In 1941, Jean Renoir shot part of his rural noir Swamp Water on location in Georgia’s Okefenokee Swamp. The film, which was a success for 20th Century Fox, cast the swamp as an unmapped and impenetrable morass, spurring a body of postwar American cinema that used the country’s disappearing wetlands as settings for death, crime, and femmes fatales. (“Swampsploitation” might be an apt name for titles such as Louisiana Hussy, Swamp Women, and ‘Gator Bait.)
Documentarian Robert Flaherty’s final and most plainly fictional film, Louisiana Story (1948), is a strange exception. The script, co-written with Frances Flaherty, centers on a Cajun boy named Alexander Napoleon Ulysses LaTour who faces the arrival of big oil in his family’s bayou. Funded by Standard Oil of New Jersey as part of a post-WWII public relations gambit to promote new drilling in the gulf, Louisiana Story stars non-actors from a nearby oil rig and the local Acadian community.

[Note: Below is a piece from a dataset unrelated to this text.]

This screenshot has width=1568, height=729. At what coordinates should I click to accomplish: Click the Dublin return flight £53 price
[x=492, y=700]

Flaherty shows the bayou through the boy’s eyes, teeming with orb-weaving spiders and gliding water snakes. Shot by Richard Leacock in the Bayou Petite Anse, the camera pans slowly across bald cypresses and Alexander’s pirogue, framing the bayou as a languid and fertile ecosystem where rural whites live in semi-mystical harmony with the water. We could not be farther from Flaherty’s Man of Aran (1934), a dramatic portrait of subsistence fishermen fighting to survive the harsh coastal environment of West Ireland.

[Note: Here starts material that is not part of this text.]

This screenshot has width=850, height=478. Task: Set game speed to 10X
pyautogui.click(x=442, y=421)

Much of Louisiana Story’s beauty comes from Helen van Dongen’s montages of oil drilling. In the 1930s and 1940s, van Dongen gained prominence as a documentary editor through working with Joris Ivens and with Flaherty on his 1941 film about rural American labor, The Land. (The USDA shelved the film because they were concerned its images of poverty would demoralize Americans during the war). At the end of The Land, van Dongen’s montage sequence of threshing machines recalls the heroic tractors in Alexander Dovzhenko's Earth (1930). But in the US, this amounted to celebrating the technology that boosted corporate agriculture while sending more Americans into destitution. In Louisiana Story, which she also co-produced, van Dongen’s sequences of the drilling machinery incorporate the choreography of slick, weathered bodies of oil workers. Their almost erotic penetration of the bayou cross-cuts with Alexander’s curious gaze (that boy, Joseph Boudreaux, would later work on oil rigs). When the drill malfunctions, an explosion blackens the air, an apocalyptic set piece achieved by the crew opening a high-pressure valve to release mud and simulate a blowout.

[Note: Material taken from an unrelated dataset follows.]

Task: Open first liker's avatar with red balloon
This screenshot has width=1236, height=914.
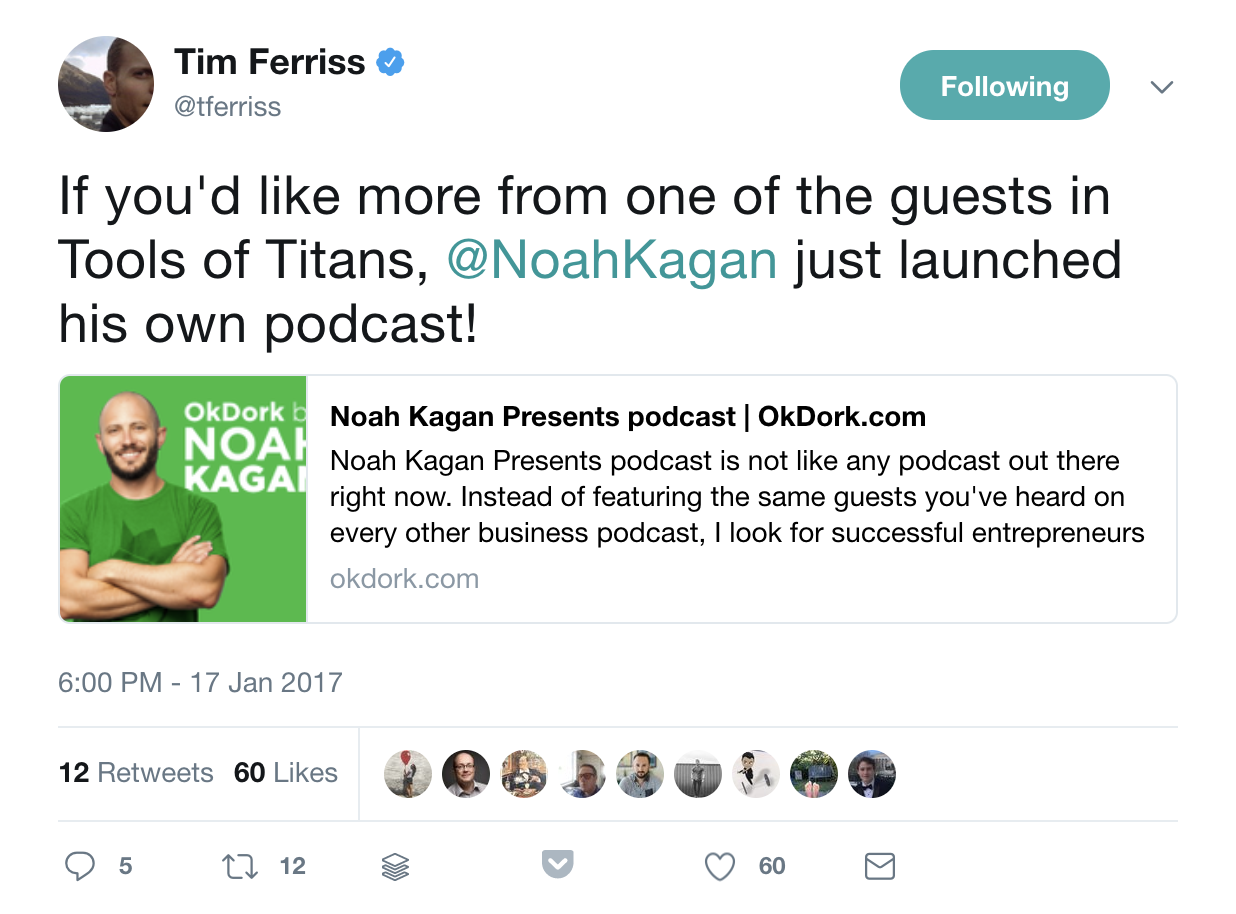Action: [408, 773]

Standard Oil (now ExxonMobil) spent $250,000 (about $3.5 million today) on the film, and Flaherty delivered something that was smaller in scope than what he had promised. Nevertheless, the company got what it wanted. Louisiana Story is ultimately a corporate myth about American prosperity: Alexander’s family profits from the drilling, and the bayou’s creatures somehow survive the blowout. The film received critical acclaim and widespread publicity, reaching #5 on Sight and Sound’s “Greatest Films of All Time” poll in 1952. In his 1960 book Theory of Film: the Redemption of Physical Reality, Siegfried Kracauer compared Louisiana Story’s massive oil derrick to the battleship Potemkin, a man-made object that cinema raises to the status of protagonist.
Louisiana Story screens this afternoon, September 7, at the Museum of Modern Art on 35mm as part of the series “When the World Broke Open: Katrina and Its Afterlives.”